Councilman John Vergos said he had a problem delegating a chunk of tax-dollar revenue to a nonelected body even if the council had approving authority over public projects. "What happens if we didn't like anything? The money would just sit there," he said.
He was also concerned that the city might be giving away money it needs for unforeseen, higher-priority issues that may occur in the future. Other council members were upset that, under the plan, schools did not share in the growth.
"Some of the council members feel we've done enough for downtown," said Rickey Peete, planning and zoning committee chairman. "We need to do a lot of other areas: North Memphis, South Memphis, Hickory Hill." He said the city needs to find a balance between what other areas get and how to maintain and strengthen the epicenter of the city.
"It's a substantial amount of money. The question is now: How is that going to be allocated?" said Peete.

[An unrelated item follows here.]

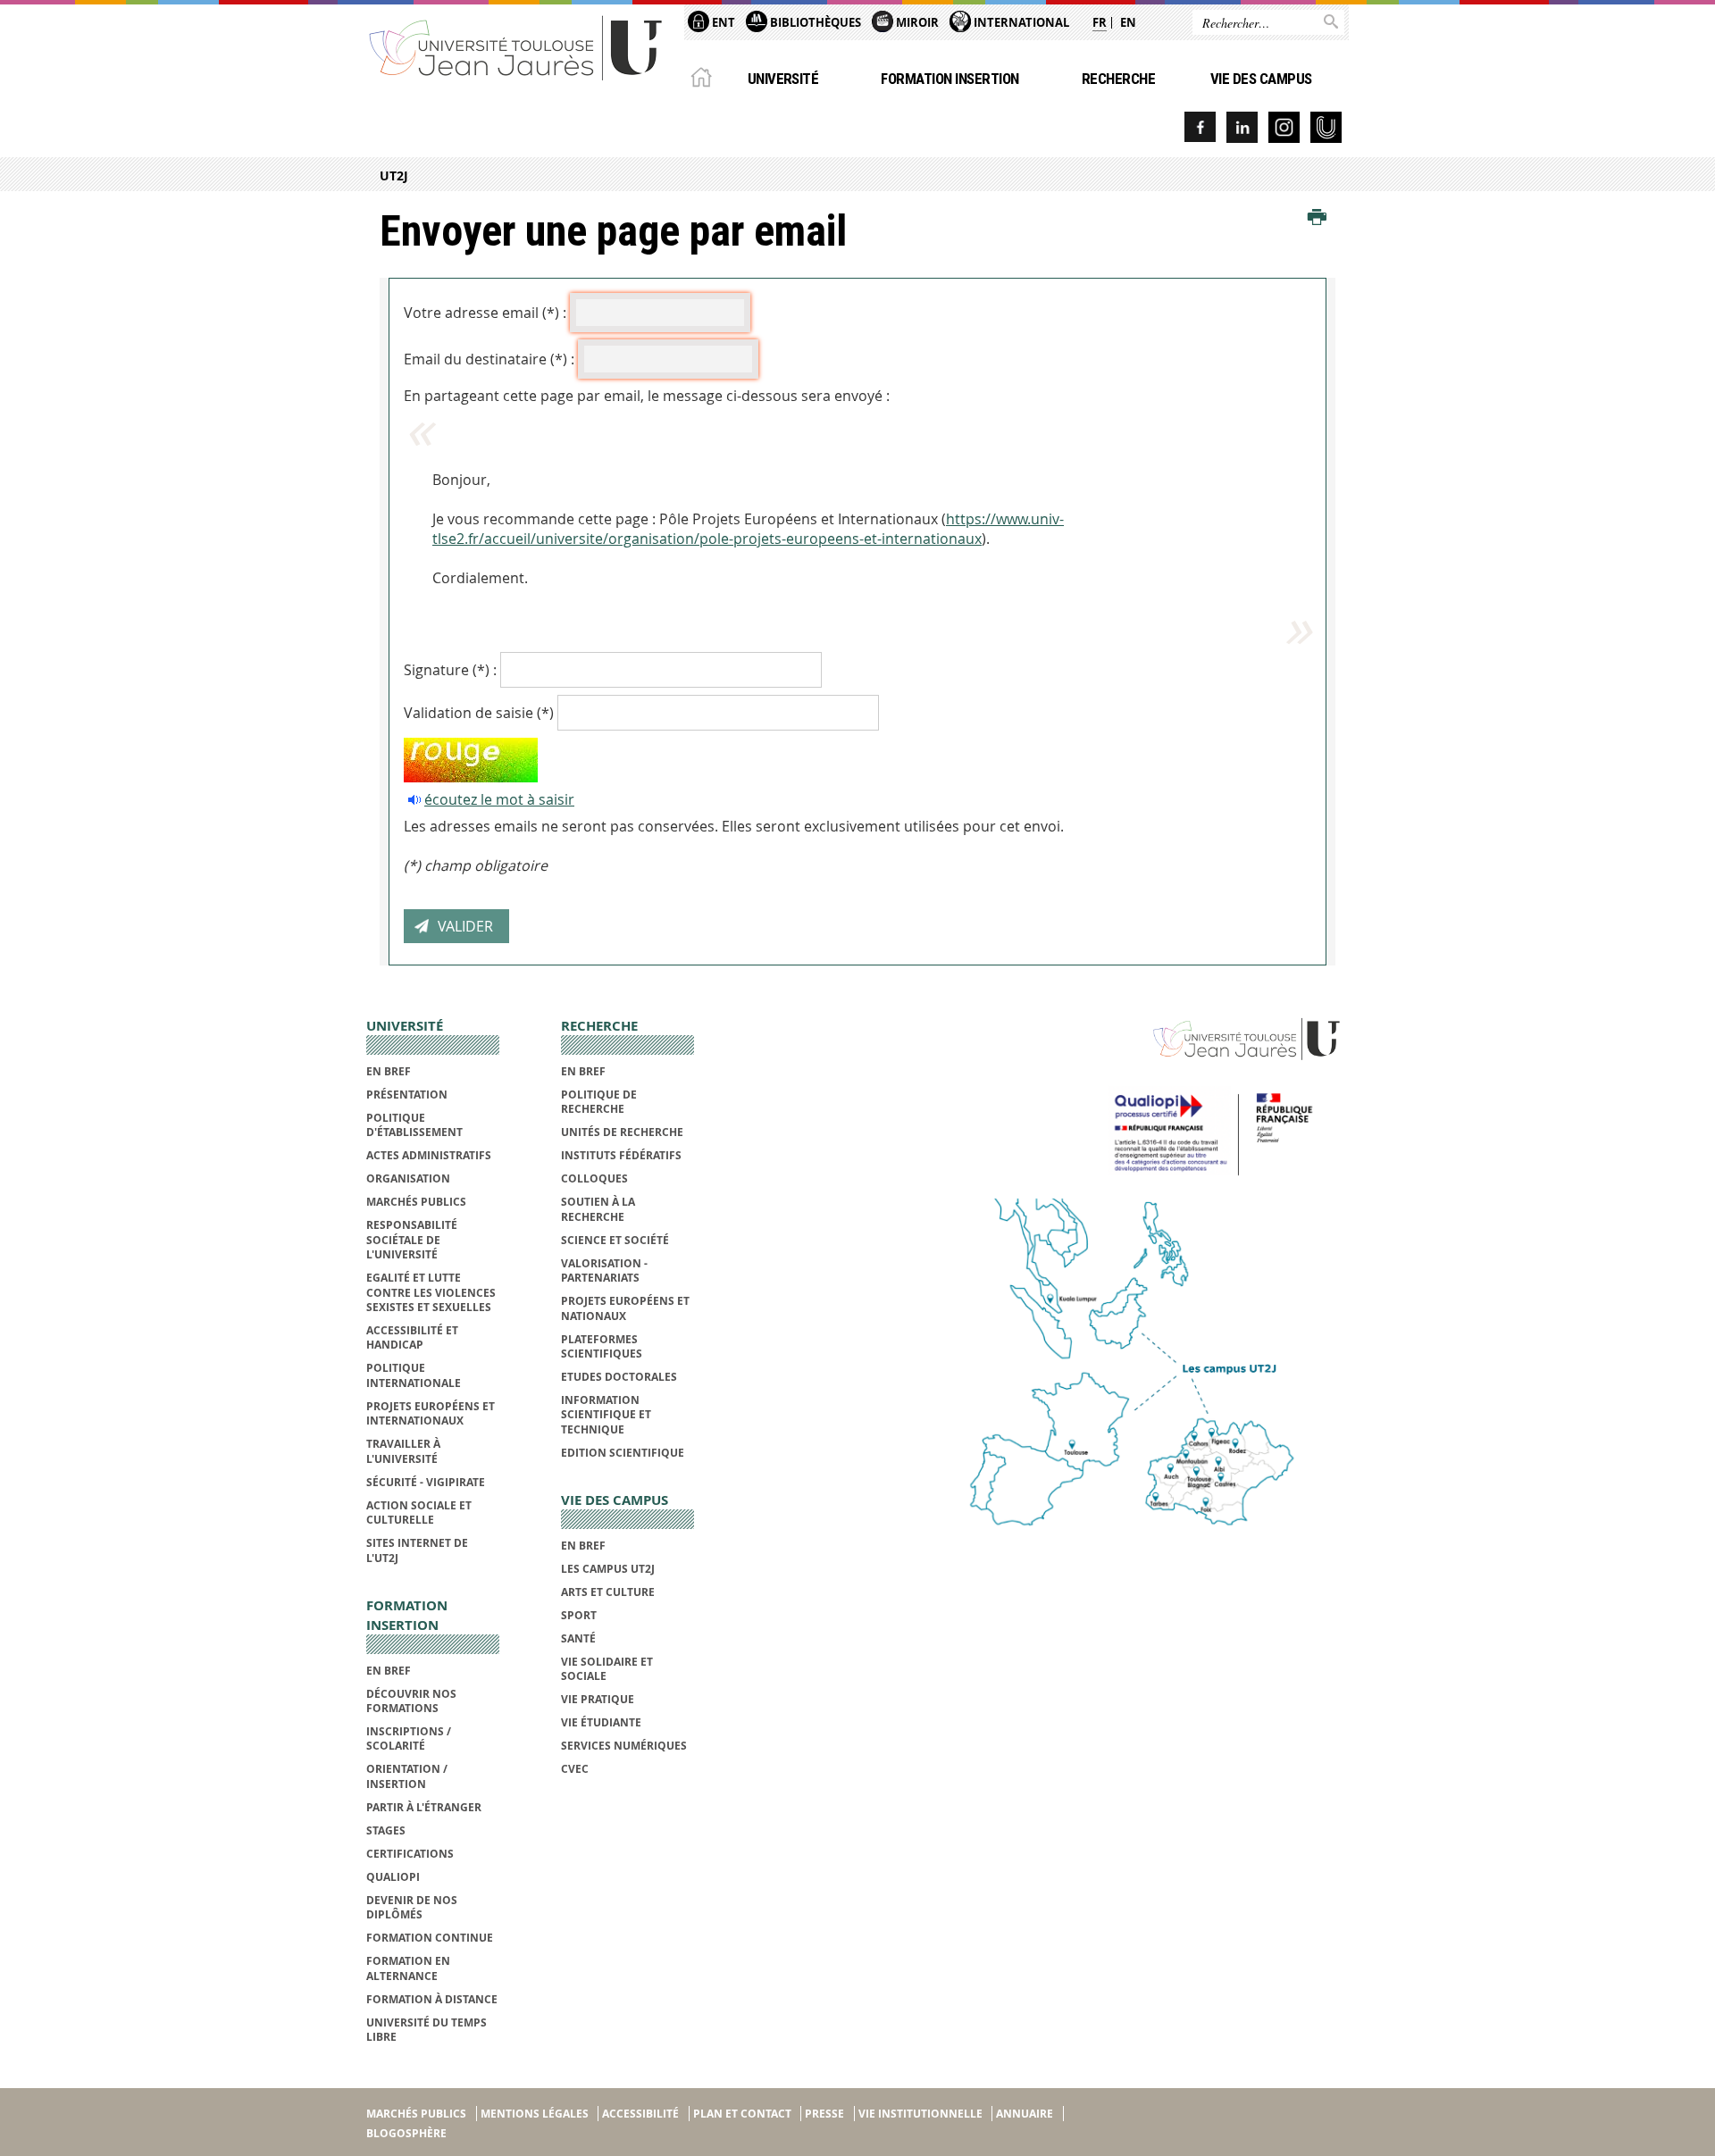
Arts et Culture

The City Council will hear the full plan in October.
By Bianca Phillips
When it comes to reworking the current Disaster Prevention Plan, the Memphis-Shelby County Emergency Management Agency (EMA) is going to need a little outside assistance.
With new federal guidelines requiring more public involvement, the EMA is calling on the citizens of Shelby County to give their input in a public forum scheduled for September 22nd at Central High School. The Federal Emergency Management Agency (FEMA) wants all counties in the state to rework their plans, and they've handed out grants to get the job done.
"We're looking at things like tornadoes, flooding, and earthquakes, the kind of things that are going to come in and take us out as a community," said Joe Lowry, EMA's emergency planning officer. "What we're looking for is legitimate input. We don't want people that are unhappy with something and just want to come and whine to us."
According to Lowry, the EMA has a significant amount of data that needs to be added to the new plan. He said that hazardous-waste sites should be worked into the plan according to their proximity to earthquakes zones, and they've completed a baseline radiation study in the county.